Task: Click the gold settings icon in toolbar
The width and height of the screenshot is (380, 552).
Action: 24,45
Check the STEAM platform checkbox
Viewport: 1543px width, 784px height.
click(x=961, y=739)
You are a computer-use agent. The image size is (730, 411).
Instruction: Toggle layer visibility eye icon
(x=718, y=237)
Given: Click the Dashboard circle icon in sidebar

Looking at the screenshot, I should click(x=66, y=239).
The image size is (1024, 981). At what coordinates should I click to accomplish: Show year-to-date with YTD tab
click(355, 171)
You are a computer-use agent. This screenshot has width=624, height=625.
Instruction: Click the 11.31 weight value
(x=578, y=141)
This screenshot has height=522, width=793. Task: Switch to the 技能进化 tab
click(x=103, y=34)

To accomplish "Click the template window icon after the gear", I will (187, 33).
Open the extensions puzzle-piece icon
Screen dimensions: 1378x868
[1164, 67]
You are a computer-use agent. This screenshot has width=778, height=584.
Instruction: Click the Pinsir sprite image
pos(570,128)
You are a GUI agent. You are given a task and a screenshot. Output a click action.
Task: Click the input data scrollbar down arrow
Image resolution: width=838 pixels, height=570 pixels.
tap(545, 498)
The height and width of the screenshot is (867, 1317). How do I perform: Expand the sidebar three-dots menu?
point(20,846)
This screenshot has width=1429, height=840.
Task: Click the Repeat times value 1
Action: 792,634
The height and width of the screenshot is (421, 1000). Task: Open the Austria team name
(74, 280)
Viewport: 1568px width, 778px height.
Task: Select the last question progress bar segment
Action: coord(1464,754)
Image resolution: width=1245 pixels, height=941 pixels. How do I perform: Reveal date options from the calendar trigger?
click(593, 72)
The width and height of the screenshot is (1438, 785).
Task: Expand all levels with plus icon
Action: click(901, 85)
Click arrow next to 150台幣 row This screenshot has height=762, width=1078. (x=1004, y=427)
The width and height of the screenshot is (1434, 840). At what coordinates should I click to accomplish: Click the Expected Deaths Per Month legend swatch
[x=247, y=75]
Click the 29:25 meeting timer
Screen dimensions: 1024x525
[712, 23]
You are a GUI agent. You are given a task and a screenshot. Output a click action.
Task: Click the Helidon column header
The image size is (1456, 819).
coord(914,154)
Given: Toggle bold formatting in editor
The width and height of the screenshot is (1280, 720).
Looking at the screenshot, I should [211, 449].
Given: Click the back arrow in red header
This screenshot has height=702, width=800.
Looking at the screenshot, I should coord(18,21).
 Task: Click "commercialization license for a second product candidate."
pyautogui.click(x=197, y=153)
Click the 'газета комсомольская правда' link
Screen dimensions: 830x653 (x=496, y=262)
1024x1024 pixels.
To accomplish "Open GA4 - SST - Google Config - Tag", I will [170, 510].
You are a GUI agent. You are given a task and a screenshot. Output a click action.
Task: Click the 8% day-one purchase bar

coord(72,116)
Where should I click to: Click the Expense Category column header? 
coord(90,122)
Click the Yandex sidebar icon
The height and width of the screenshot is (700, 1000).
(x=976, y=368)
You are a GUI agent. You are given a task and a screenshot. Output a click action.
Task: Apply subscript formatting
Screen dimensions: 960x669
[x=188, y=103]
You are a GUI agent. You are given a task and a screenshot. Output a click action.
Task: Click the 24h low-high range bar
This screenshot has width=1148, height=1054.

What to work on |
Rewrite the records above as a numbered list with one line per item, leaving out the blank lines.

Response to the task |
1. Task: Click the gold settings icon in toolbar
2. The width and height of the screenshot is (380, 552).
3. Action: 24,45
4. Check the STEAM platform checkbox
5. Viewport: 1543px width, 784px height.
6. click(x=961, y=739)
7. You are a computer-use agent. The image size is (730, 411).
8. Instruction: Toggle layer visibility eye icon
9. (x=718, y=237)
10. Given: Click the Dashboard circle icon in sidebar
11. Looking at the screenshot, I should click(x=66, y=239).
12. The image size is (1024, 981). At what coordinates should I click to accomplish: Show year-to-date with YTD tab
13. click(355, 171)
14. You are a computer-use agent. This screenshot has width=624, height=625.
15. Instruction: Click the 11.31 weight value
16. (x=578, y=141)
17. This screenshot has height=522, width=793. Task: Switch to the 技能进化 tab
18. click(x=103, y=34)
19. To accomplish "Click the template window icon after the gear", I will (187, 33).
20. Open the extensions puzzle-piece icon
21. Screen dimensions: 1378x868
22. [1164, 67]
23. You are a computer-use agent. This screenshot has width=778, height=584.
24. Instruction: Click the Pinsir sprite image
25. pos(570,128)
26. You are a GUI agent. You are given a task and a screenshot. Output a click action.
27. Task: Click the input data scrollbar down arrow
28. Image resolution: width=838 pixels, height=570 pixels.
29. tap(545, 498)
30. The height and width of the screenshot is (867, 1317). How do I perform: Expand the sidebar three-dots menu?
31. point(20,846)
32. This screenshot has width=1429, height=840.
33. Task: Click the Repeat times value 1
34. Action: 792,634
35. The height and width of the screenshot is (421, 1000). Task: Open the Austria team name
36. (74, 280)
37. Viewport: 1568px width, 778px height.
38. Task: Select the last question progress bar segment
39. Action: coord(1464,754)
40. Image resolution: width=1245 pixels, height=941 pixels. How do I perform: Reveal date options from the calendar trigger?
41. click(593, 72)
42. The width and height of the screenshot is (1438, 785).
43. Task: Expand all levels with plus icon
44. Action: click(901, 85)
45. Click arrow next to 150台幣 row This screenshot has height=762, width=1078. (x=1004, y=427)
46. The width and height of the screenshot is (1434, 840). At what coordinates should I click to accomplish: Click the Expected Deaths Per Month legend swatch
47. [x=247, y=75]
48. Click the 29:25 meeting timer
49. Screen dimensions: 1024x525
50. [712, 23]
51. You are a GUI agent. You are given a task and a screenshot. Output a click action.
52. Task: Click the Helidon column header
53. The image size is (1456, 819).
54. coord(914,154)
55. Given: Toggle bold formatting in editor
56. The width and height of the screenshot is (1280, 720).
57. Looking at the screenshot, I should [211, 449].
58. Given: Click the back arrow in red header
59. This screenshot has height=702, width=800.
60. Looking at the screenshot, I should coord(18,21).
61.  Task: Click "commercialization license for a second product candidate."
62. pyautogui.click(x=197, y=153)
63. Click the 'газета комсомольская правда' link
64. Screen dimensions: 830x653 (x=496, y=262)
65. 1024x1024 pixels.
66. To accomplish "Open GA4 - SST - Google Config - Tag", I will [170, 510].
67. You are a GUI agent. You are given a task and a screenshot. Output a click action.
68. Task: Click the 8% day-one purchase bar
69. coord(72,116)
70. Where should I click to: Click the Expense Category column header? 
71. coord(90,122)
72. Click the Yandex sidebar icon
73. The height and width of the screenshot is (700, 1000).
74. (x=976, y=368)
75. You are a GUI agent. You are given a task and a screenshot. Output a click action.
76. Task: Apply subscript formatting
77. Screen dimensions: 960x669
78. [x=188, y=103]
79. You are a GUI agent. You are given a task and a screenshot. Output a click action.
80. Task: Click the 24h low-high range bar
81. This screenshot has width=1148, height=1054.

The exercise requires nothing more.